老後資金をギャンブルで溶かした妻

しかしそんな矢先、剛典は夫婦でためていた貯金がごっそりなくなっていることに気付いた。老後のための定期預金で、ちょうど今年満期を迎えるはずだったのだ。いつまでたっても満期案内が届かないことを不審に思った剛典が、会社の昼休みを利用して銀行へ問い合わせると、なんとすでに解約されているという。

もちろん剛典には、全く身に覚えがない。今は特に必要のないお金なので、今回は満期になっても引き出しせずに継続しようと話していたところだった。幸も賛成してくれていたはずなのに、一体何が起こっているのか。

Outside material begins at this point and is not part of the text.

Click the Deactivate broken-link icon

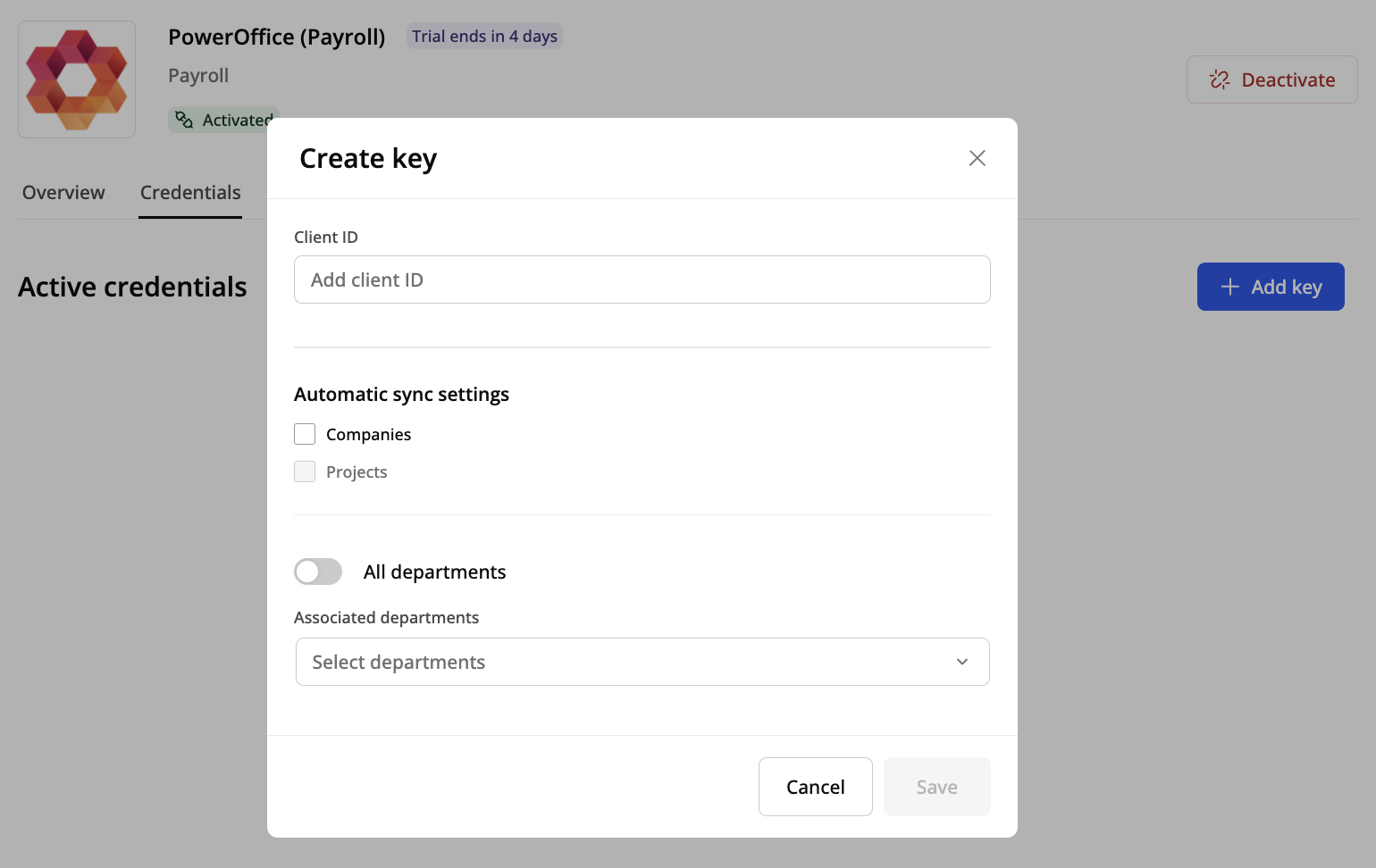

その日、仕事から帰った剛典は、リビングの扉を開けるなり妻を厳しく問いただした。

「幸、説明してくれ。なぜ満期間近だった定期預金が解約されてるんだ?」

「あっ……」

剛典が幸を真っすぐに見つめて質問すると、幸は顔を覆ってわっと泣き出してしまった。しかし、これは夫婦の将来に関わる重要なことだ。泣いている幸に同情して話をうやむやにするわけにはいかなかった。

剛典は、容赦なく話を続けた。

「泣いたって何も解決しないよ。俺の質問に答えてくれ。解約の手続きをしたのは、幸で間違いないな?」

「……はい」

剛典は、幸が手のひらで顔を覆ったままうなずいたのを確認すると、さらに踏み込んだ。

「じゃあ、引き出した金はどうしたんだ?」

「それは……」

そのあと幸が涙ながらに語った内容は、剛典に大きなショックを与えた。

なんと幸は、夫婦の貯金をほとんどギャンブルで溶かしてしまったというのだ。ボートレース以外にも、競馬やスロットなど、さまざまなギャンブルに興じていたらしい。あのとき剛典に話した「友人に誘われて1回だけ」というのは真っ赤なウソで、本当は毎日のようにギャンブルに明け暮れていたのだった。